MATERIAL PROVIDED |
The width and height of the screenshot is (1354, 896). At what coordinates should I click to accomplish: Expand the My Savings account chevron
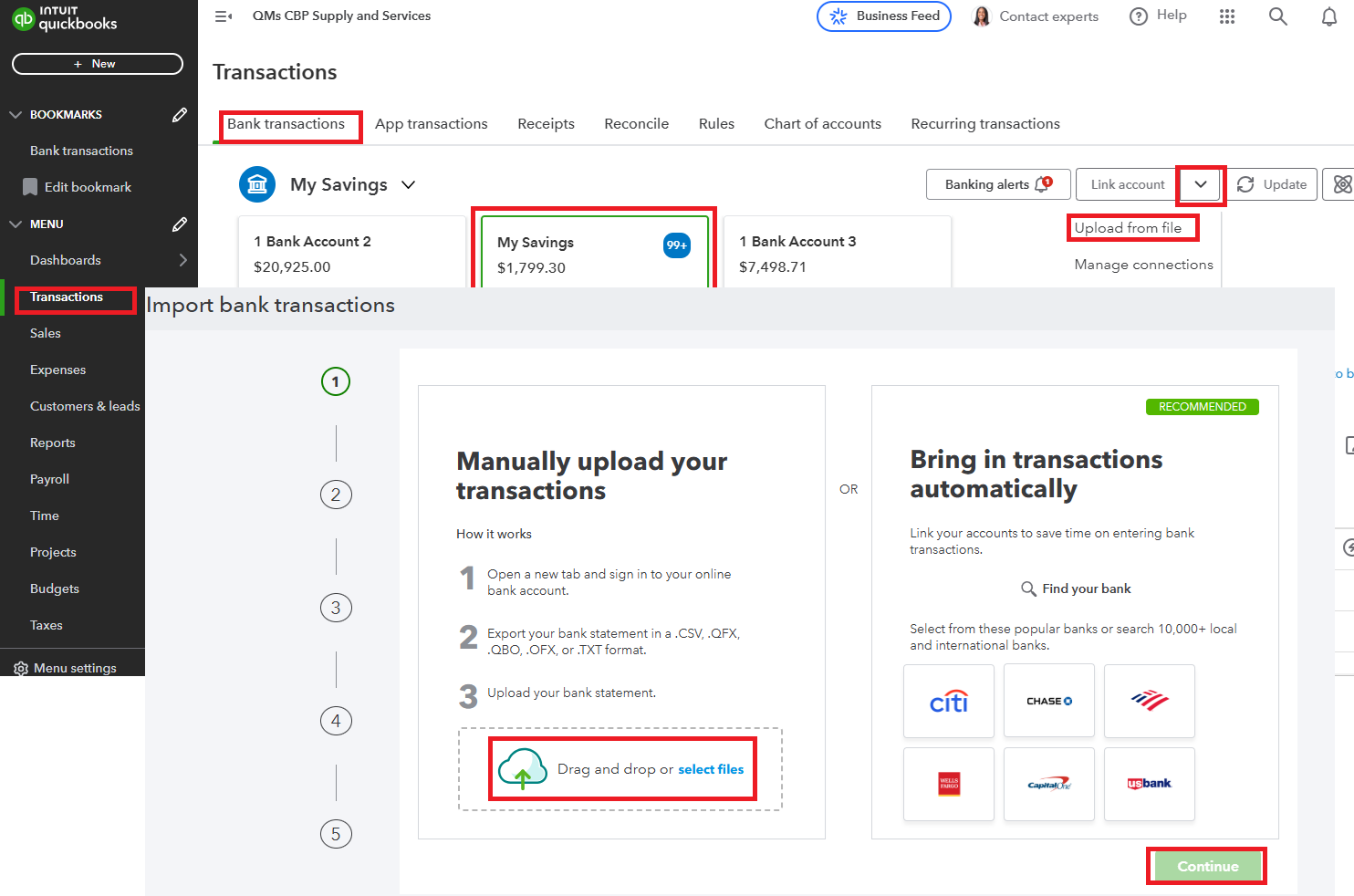407,184
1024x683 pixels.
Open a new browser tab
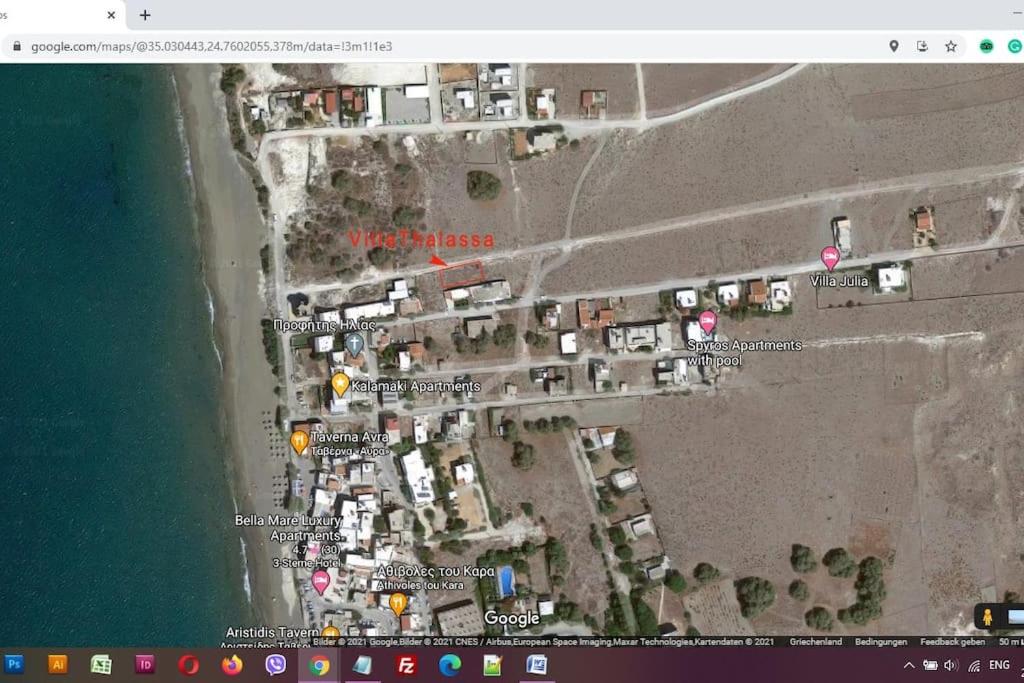(145, 15)
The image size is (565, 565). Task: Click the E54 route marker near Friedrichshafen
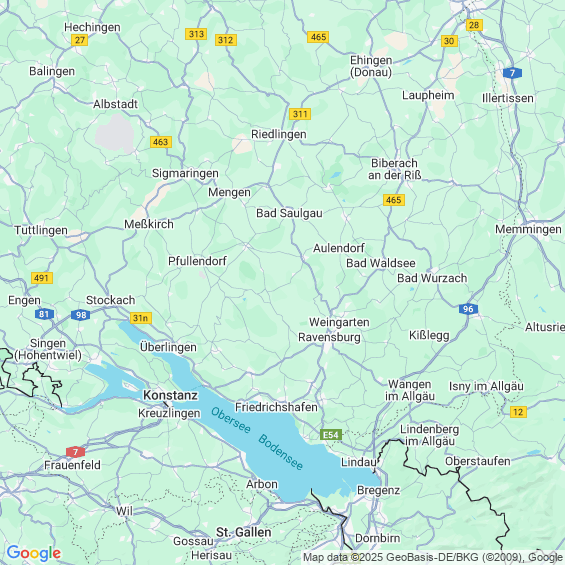[331, 435]
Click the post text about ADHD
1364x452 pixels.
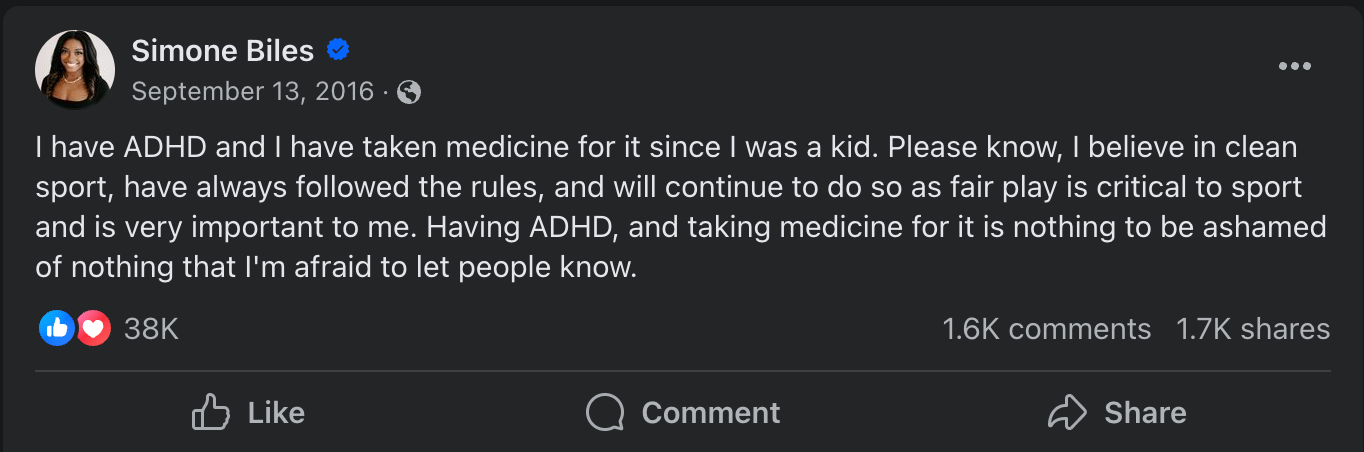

EXERCISE GOAL |
This task calls for the listing to be restated exactly, with images omitted.

REPLY TO THE EXERCISE |
The width and height of the screenshot is (1354, 896). At what coordinates should I click to accomplish: Expand the My Savings account chevron
407,184
1024x683 pixels.
Open a new browser tab
(145, 15)
The image size is (565, 565). Task: Click the E54 route marker near Friedrichshafen
[331, 435]
Click the post text about ADHD
1364x452 pixels.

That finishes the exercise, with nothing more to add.